Map Functions¶
A typical use case for processing DQ rules is that of cached value processing, reference data lookups or industry code checks etc.
Quality's map functions reproduce the result of joining datasets but guarantees in memory operation only once they are loaded, no merges or joins required. However, for larger data lookups either Bloom Filters should be preferred or simply use joins.
Similarly, for cases involving more logic than a simple equality check you must use joins or starting in 3.4 (DBR 12.2) scalar sub queries, see View Loader for a way to manage the loading of views.
Map Loading¶
The interface and config row data types is similar to that of View Loader with loadMapConfigs accepting these additional columns:
val (mapConfigs, couldNotLoad) = loadMapConfigs(loader, config.toDF(), expr("id.id"), expr("id.version"), Id(1,1),
col("name"),col("token"),col("filter"),col("sql"),col("key"),col("value")
)
val maps = loadMaps(mapConfigs)
with couldNotLoad holding a set of configuration rows that aren't possible to load (neither a DataFrameLoader token nor an sql).
loadMaps will process the resulting dataframe using key and value as sql expressions in exactly the same way as mapLookupFromDFs, as such they must be valid expressions against the source dataframe. Views first loaded via view loader are available when executing the sql column (when token is null).
Building the Lookup Maps Directly¶
In order to lookup values in the maps Quality requires a map of map id's to the actual maps.
// create a map from ID to a MapCreator type with the dataframe and underlying
// columns, including returning structures / maps etc.
val lookups = mapLookupsFromDFs(Map(
"countryCode" -> ( () => {
val df = countryCodeCCY.toDF("country", "funnycheck", "ccy")
(df, new Column("country"), functions.expr("struct(funnycheck, ccy)"))
} ),
"ccyRate" -> ( () => {
val df = ccyRate.toDF("ccy", "rate")
(df, new Column("ccy"), new Column("rate"))
})
))
registerMapLookupsAndFunction(lookups)
In the countryCode map lookup case we are creating a map from country to a structure (funnycheck, ccy), whereas the ccyRate is a simple lookup between ccy and it's rate at point of loading.
Map creation is not lazy and is forced at time of calling the registerMap… function, for streaming jobs this may be unacceptable. Prefer to use new map id's and merge old sets if you need to guarantee repeated calls to registerMapLookupsAndFunctions are working with up to date data.
It's possible to have multiple fields used as the key, where all must match, just use struct in the same way as the value example above.
Note
Repeated calls and streaming use cases have not been thoroughly tested, the Spark distribution method guarantees an object can be broadcast but no merging is automatically possible, users would be required to code this by hand.

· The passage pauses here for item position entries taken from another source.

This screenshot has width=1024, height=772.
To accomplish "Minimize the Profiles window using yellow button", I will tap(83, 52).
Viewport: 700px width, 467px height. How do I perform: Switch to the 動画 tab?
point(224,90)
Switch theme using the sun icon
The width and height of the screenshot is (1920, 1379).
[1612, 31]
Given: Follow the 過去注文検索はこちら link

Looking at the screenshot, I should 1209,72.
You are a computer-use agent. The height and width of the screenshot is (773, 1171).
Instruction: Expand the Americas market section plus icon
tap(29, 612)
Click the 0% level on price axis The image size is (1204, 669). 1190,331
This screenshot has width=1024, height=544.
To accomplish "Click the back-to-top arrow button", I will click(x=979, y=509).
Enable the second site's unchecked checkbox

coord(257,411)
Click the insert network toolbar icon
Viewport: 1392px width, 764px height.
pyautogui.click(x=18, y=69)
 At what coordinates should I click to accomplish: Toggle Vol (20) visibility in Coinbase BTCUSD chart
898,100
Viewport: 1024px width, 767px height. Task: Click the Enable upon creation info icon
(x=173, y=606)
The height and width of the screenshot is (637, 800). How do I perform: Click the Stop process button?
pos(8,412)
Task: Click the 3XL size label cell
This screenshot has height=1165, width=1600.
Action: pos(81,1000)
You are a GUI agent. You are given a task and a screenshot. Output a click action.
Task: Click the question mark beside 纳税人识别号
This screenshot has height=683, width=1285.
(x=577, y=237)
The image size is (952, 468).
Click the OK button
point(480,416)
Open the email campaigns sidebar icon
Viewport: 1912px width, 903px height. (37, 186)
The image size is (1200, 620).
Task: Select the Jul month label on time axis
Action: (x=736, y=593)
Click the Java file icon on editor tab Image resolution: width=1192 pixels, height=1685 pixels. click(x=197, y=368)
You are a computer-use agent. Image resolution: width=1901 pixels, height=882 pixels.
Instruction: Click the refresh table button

Expressions which take expression parameters¶
- map_lookup('map name', x) - looks up x against the map specified in map name, full type transparency from the underlying map values are supported including deeply nested structures
// show the map of data 'country' field against country code and get back the currency df.select(col("*"), expr("map_lookup('countryCode', country).ccy")).show()
- map_contains('map name', x) - returns true or false if an item is present as a key in the map
Created: December 3, 2024 17:06:32